Average hourly earnings increased seven cents. While the unemployment rate rose to 5.0 percent from an eight-year low of 4.9 percent, it was because more Americans continued to return to the labor force, a sign of confidence in the jobs market.
The labor market has largely shrugged off slowing global economic growth, a robust U.S. dollar that has hurt manufacturing exports, and cheap oil prices, which have hit energy sector profitability.
Fed Chair Janet Yellen said on Tuesday that slowing world growth and lower oil prices posed a downside risk to the U.S. economic outlook, adding that she considered it appropriate for policymakers to "proceed cautiously in adjusting policy."
Fed officials last month downgraded their economic growth expectations and forecast only two more rate rises this year. The U.S. central bank raised its benchmark overnight interest rate in December for the first time in nearly a decade.
Financial markets have almost priced out the likelihood of a rate hike at the Fed's June policy meeting and see a roughly 47 percent chance of an increase in November and a 57 percent probability at the December meeting, according to CME FedWatch.
The employment report came on the heels of recent data showing sluggish consumer spending and weak business investment on capital in the first two months of the year, as well as some deterioration in the international trade balance.
Those reports prompted economists to slash their first-quarter GDP growth estimates to as low as a 0.9 percent annualized pace from as high as a 2.0 percent rate. The economy grew at a 1.4 percent rate in the fourth quarter.
WAGES BOUNCE BACK
Though employment gains have slowed after averaging 282,000 jobs per month in the fourth quarter, there is little labor market strain from the global slowdown, which helped to ignite a massive stock market sell-off at the start of the year.

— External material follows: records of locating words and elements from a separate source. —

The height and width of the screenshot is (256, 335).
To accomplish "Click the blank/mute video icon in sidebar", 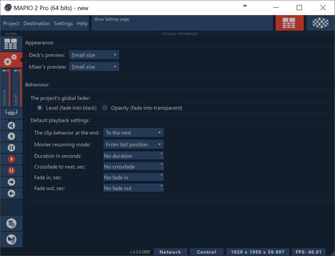I will point(11,124).
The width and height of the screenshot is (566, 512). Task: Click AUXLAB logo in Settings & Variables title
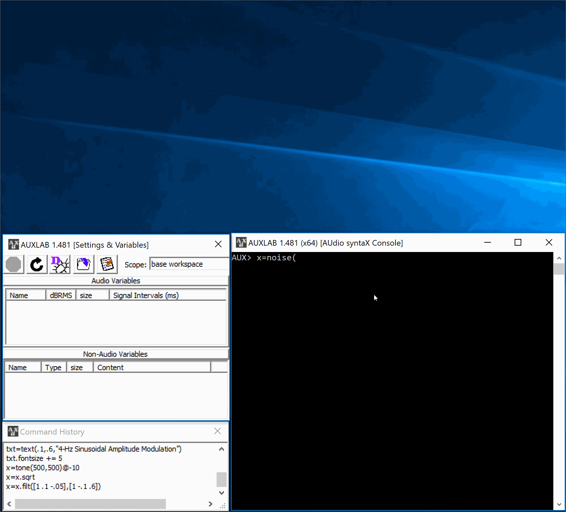13,245
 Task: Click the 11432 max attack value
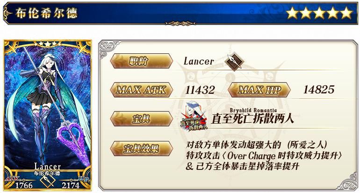click(x=200, y=90)
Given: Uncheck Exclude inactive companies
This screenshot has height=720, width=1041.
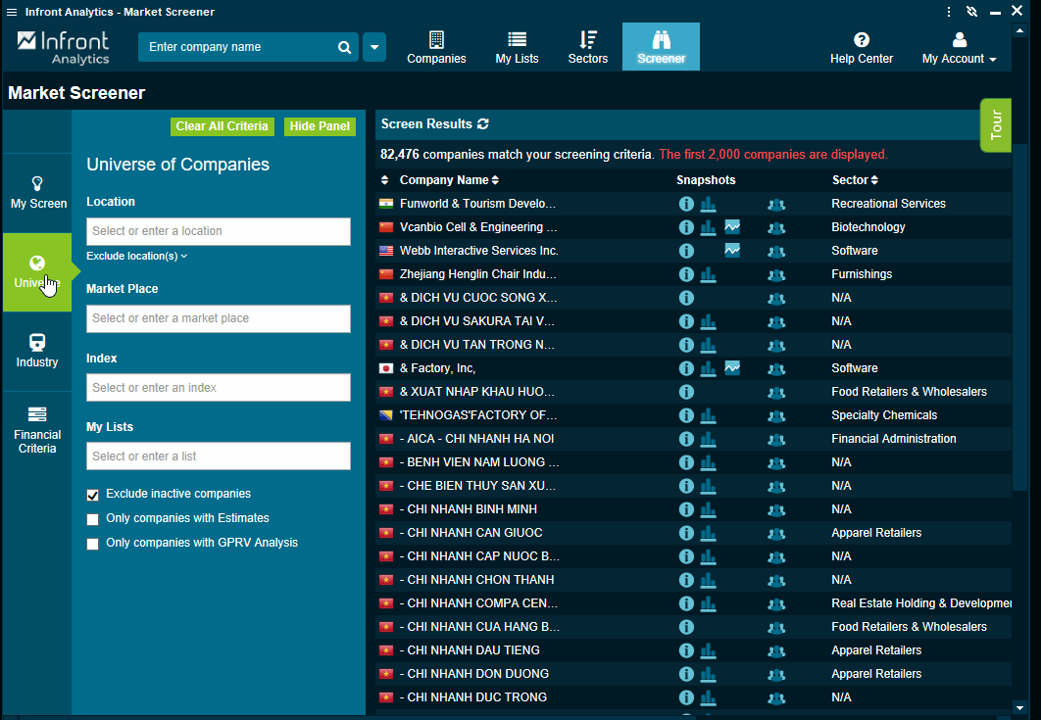Looking at the screenshot, I should 93,495.
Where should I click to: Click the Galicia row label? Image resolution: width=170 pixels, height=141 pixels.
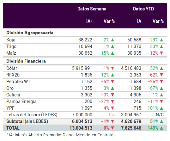[13, 95]
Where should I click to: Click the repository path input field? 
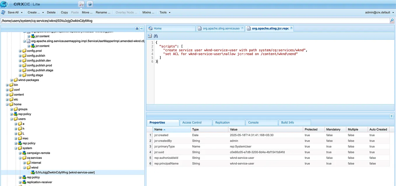195,21
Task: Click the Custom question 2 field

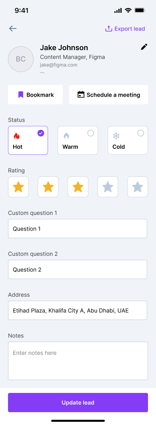Action: coord(78,269)
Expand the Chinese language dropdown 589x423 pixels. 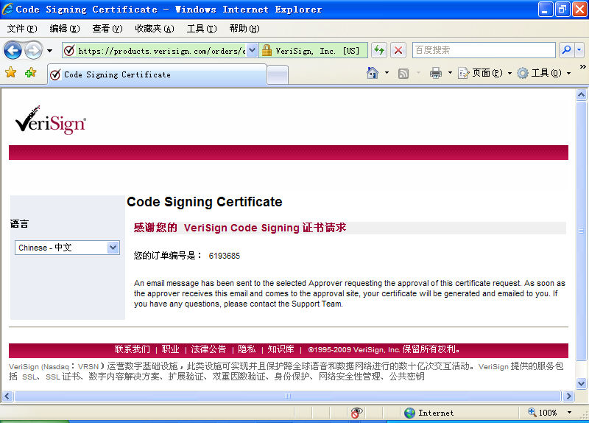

Wages increased last month, with average hourly earnings rising 0.3 percent. That lifted the year-on-year earnings gain to 2.3 percent from 2.2 percent in February.
Economists say a growth rate of between 3.0 percent and 3.5 percent in wages is needed to lift inflation to the Fed's 2.0 percent target. Though the Fed's preferred inflation measure is currently at 1.7 percent, Yellen has expressed skepticism over the sustainability of gains, citing transitory factors.
There were improvements in other labor market measures. The labor force participation rate, or the share of working-age Americans who are employed or at least looking for a job, rose a tenth of a percentage point to 63 percent, the highest level since March 2014.
Employment gains in March were broad-based. But manufacturing lost 29,000 jobs, the largest number since December 2009, despite signs of stabilization in the factory sector.
Mining purged 12,000 more jobs last month. Mining payrolls have declined by 185,000 jobs since peaking in September 2014, with three-fourths of the losses in support activities.
Oilfield service providers Schlumberger and Halliburton Co have announced thousands of job cuts as they try to cope with reduced profits from a prolonged slump in oil prices.
Construction payrolls rose 37,000, increasing for a ninth straight month. Retail employment surged 47,700 after rising strongly in January and February despite weak sales. Government payrolls increased 20,000 last month.